In this research, a system is designed to enhance the quality of the video of the invigilation area by minimizing the packet loss to improve the overall capturing capacity of the system. The system consists of both hardware and software parts in which analogue-to-digital conversion circuits, correction circuits, and different multiple circuits are used. An automatic invigilation system based on an adaptive threshold [
7] is designed to capture and draw out features of suspicious activities, and a system is implemented which recognizes human body contours.
All automatic invigilation systems that are described above perform their tasks efficiently and give appropriate results, but the problem with these systems is that they are based on both software and hardware parts which makes them costly and unreliable. The hardware also requires high maintenance to operate effectively. The proposed model is based on the software part and represents appropriate results with higher accuracy. On the other hand, the proposed system is fast compared to other systems as it requires less computation time. In the proposed model two deep learning modules are implemented in which Faster RCNN is used for cheating activity detection and MTCNN is used as face detection and recognition. In this model, a report is generated for 1 h, which is the limited time allotted to students to attempt the paper in which against each student name a percentage of cheating and no cheating activity is mentioned. A timer of 3 s is used to detect the student behaviour, and if the student is continuously moving his neck in order to peek at another student’s paper then it is labelled as a cheating activity.

INFORMATION SUPPLIED

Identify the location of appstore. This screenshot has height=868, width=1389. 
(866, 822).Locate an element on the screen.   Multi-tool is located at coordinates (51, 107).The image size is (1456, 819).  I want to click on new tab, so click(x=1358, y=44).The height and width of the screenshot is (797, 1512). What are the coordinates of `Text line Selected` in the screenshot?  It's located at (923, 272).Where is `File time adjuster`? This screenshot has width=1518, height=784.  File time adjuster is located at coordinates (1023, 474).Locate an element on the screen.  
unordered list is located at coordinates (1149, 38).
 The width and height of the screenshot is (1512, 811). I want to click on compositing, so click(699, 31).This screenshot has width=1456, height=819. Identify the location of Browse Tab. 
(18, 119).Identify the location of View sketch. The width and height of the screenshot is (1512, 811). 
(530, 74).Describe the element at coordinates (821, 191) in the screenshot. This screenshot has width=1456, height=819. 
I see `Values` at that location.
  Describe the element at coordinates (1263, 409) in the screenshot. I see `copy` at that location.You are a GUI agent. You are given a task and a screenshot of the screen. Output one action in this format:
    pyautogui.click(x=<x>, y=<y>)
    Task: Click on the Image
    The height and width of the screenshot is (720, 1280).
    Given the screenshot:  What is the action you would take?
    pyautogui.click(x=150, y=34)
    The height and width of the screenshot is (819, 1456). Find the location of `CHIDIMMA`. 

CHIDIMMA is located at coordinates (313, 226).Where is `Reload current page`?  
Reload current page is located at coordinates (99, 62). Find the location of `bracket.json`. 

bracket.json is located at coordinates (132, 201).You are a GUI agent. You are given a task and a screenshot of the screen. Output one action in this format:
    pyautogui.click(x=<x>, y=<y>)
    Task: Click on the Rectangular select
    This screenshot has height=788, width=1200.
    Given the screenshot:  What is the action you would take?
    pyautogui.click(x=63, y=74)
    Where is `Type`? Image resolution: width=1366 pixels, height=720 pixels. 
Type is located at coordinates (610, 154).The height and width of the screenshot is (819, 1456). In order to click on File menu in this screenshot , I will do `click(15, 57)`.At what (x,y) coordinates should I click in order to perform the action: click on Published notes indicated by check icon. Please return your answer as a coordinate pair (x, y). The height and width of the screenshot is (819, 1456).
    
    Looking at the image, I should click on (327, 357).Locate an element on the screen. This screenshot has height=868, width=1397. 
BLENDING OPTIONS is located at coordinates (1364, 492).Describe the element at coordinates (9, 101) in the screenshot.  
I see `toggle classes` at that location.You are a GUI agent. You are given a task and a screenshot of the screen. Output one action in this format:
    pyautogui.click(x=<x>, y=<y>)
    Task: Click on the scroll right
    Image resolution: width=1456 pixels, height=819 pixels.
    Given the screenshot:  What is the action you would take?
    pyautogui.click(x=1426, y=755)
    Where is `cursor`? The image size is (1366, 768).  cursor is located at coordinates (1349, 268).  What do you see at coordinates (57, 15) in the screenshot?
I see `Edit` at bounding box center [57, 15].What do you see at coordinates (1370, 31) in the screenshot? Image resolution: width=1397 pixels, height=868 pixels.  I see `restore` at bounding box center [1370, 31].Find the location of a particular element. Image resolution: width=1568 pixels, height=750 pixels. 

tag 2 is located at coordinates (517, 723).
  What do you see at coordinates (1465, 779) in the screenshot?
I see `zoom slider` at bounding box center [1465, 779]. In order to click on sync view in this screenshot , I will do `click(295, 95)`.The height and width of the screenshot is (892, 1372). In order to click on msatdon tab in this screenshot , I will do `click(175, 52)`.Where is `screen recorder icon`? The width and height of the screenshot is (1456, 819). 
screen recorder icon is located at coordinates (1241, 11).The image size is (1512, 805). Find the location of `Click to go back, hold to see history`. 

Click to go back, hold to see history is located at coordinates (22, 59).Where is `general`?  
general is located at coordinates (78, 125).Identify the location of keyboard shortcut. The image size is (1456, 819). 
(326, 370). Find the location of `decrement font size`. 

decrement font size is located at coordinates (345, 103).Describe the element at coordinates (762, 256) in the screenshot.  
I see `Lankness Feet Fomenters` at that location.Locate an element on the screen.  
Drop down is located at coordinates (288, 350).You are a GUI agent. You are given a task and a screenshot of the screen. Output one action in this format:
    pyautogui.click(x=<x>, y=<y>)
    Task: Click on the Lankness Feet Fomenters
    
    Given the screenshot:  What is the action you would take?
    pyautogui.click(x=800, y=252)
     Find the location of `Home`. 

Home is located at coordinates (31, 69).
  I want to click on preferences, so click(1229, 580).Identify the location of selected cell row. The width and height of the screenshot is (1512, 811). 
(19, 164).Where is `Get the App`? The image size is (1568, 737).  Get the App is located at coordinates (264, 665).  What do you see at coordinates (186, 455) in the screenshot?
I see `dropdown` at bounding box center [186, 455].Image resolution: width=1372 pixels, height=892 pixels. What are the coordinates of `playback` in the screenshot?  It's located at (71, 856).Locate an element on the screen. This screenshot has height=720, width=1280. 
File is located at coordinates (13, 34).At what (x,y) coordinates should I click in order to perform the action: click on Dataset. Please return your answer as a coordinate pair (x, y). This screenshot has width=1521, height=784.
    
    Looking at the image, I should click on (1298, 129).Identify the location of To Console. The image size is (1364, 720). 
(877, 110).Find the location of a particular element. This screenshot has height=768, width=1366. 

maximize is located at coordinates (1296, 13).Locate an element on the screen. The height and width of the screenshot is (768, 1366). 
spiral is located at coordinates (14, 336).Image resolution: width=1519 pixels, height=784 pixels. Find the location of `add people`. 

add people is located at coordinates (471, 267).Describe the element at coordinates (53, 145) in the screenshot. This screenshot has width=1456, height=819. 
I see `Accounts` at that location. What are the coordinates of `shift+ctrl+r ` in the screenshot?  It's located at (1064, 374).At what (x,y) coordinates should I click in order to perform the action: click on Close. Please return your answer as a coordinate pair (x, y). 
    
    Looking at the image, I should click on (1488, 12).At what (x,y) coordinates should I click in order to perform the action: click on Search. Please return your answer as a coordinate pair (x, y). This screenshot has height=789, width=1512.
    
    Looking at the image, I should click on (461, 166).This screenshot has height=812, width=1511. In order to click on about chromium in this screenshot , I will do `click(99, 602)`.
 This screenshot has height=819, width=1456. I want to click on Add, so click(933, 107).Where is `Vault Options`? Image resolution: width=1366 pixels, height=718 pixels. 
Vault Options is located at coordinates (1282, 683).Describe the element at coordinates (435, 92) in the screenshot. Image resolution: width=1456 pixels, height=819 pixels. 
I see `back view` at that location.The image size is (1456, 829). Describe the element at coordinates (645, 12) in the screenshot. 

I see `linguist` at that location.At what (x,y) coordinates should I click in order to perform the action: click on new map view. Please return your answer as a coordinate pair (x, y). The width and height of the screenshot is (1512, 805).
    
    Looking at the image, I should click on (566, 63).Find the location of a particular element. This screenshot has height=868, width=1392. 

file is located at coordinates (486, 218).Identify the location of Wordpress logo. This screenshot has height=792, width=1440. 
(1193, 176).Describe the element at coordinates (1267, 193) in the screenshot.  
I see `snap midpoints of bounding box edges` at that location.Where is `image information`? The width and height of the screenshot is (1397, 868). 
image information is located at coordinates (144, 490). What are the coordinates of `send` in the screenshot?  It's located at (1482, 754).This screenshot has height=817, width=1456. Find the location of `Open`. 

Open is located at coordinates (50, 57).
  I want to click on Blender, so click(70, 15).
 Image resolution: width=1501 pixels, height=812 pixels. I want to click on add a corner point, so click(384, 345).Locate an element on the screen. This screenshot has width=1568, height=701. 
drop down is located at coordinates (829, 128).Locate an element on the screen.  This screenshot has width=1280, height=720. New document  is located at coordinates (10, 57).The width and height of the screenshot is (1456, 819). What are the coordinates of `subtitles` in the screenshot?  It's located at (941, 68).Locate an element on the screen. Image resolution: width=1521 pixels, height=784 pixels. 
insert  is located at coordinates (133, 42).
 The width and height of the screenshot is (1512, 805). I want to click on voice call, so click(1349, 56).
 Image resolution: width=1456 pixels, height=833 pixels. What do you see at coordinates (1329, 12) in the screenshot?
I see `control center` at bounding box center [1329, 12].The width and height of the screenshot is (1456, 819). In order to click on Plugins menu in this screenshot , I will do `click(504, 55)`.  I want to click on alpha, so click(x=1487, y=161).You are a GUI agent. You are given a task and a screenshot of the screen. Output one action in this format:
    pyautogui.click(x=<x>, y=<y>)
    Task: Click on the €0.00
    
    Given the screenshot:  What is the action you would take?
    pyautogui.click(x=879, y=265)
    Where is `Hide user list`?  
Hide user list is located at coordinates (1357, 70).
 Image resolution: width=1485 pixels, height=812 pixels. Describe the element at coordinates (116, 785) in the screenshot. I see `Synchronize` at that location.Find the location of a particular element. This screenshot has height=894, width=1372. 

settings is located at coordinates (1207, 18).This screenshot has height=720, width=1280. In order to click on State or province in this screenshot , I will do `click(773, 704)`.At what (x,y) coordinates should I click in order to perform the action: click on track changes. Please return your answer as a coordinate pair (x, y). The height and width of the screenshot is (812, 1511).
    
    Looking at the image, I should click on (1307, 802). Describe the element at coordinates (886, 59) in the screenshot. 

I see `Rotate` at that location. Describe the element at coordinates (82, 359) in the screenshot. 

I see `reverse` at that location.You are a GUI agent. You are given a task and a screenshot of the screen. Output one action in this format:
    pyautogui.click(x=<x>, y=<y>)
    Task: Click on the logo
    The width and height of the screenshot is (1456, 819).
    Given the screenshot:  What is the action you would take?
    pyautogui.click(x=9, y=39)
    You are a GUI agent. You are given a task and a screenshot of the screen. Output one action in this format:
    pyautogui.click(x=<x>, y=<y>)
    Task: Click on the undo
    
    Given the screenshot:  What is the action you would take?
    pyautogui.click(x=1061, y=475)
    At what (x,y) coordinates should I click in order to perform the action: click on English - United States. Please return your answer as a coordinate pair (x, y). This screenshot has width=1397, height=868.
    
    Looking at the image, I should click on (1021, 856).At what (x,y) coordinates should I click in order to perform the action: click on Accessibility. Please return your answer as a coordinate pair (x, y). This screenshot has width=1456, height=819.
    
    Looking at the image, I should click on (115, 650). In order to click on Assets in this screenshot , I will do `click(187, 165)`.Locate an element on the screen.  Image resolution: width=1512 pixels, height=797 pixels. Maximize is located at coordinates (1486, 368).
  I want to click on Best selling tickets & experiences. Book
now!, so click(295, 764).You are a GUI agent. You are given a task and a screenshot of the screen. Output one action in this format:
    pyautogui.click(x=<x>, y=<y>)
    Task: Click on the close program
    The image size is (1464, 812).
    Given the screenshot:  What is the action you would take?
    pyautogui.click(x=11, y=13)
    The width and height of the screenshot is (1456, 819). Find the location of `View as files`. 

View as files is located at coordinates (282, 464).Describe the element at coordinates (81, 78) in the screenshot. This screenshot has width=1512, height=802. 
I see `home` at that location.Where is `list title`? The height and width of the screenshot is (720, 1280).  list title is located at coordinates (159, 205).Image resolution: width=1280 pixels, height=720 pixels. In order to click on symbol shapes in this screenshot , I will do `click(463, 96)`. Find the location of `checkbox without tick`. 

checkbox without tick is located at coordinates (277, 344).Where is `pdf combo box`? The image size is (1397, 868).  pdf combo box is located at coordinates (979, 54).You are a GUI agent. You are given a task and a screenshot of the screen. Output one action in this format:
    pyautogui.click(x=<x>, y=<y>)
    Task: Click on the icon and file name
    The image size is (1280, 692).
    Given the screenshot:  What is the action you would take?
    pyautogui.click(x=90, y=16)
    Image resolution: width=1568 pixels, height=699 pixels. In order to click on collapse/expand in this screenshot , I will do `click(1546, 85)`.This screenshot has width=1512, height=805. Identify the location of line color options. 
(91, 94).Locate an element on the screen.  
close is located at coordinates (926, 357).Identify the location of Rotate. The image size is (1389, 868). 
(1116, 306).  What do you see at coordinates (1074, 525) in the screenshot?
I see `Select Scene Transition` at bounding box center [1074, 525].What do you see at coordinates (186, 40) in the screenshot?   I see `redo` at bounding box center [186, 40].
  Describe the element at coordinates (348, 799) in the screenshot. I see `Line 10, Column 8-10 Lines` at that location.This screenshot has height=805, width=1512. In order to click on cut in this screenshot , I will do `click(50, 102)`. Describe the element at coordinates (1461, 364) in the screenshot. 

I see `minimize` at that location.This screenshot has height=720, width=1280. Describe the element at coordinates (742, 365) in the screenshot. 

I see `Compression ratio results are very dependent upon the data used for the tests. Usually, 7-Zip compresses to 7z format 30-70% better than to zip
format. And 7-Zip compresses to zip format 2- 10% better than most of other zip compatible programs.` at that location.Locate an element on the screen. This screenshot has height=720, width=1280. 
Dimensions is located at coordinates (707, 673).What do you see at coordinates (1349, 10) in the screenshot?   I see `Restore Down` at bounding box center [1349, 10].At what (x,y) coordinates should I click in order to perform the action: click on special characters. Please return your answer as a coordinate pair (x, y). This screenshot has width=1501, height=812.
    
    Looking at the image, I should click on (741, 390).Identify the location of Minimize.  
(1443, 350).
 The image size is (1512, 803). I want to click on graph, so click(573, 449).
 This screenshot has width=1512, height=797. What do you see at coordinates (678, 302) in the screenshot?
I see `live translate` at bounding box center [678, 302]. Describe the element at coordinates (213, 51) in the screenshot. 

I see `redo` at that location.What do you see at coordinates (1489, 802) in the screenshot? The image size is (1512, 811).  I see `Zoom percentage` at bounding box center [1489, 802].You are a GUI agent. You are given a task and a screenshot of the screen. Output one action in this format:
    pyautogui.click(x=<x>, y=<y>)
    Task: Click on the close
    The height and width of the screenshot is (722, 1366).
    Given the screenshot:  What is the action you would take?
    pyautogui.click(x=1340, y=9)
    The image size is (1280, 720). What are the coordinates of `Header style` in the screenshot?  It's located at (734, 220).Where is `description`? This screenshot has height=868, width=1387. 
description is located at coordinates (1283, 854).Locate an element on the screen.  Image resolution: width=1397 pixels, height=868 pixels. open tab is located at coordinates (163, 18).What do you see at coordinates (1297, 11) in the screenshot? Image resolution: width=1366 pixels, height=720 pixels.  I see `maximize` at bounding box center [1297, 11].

TASK STATEMENT
Please retype the stretch of the invigilation text from "In this research, a" through "human body contours.". The rows stand apart from the invigilation text.

PROBLEM SOLUTION
In this research, a system is designed to enhance the quality of the video of the invigilation area by minimizing the packet loss to improve the overall capturing capacity of the system. The system consists of both hardware and software parts in which analogue-to-digital conversion circuits, correction circuits, and different multiple circuits are used. An automatic invigilation system based on an adaptive threshold [
7] is designed to capture and draw out features of suspicious activities, and a system is implemented which recognizes human body contours.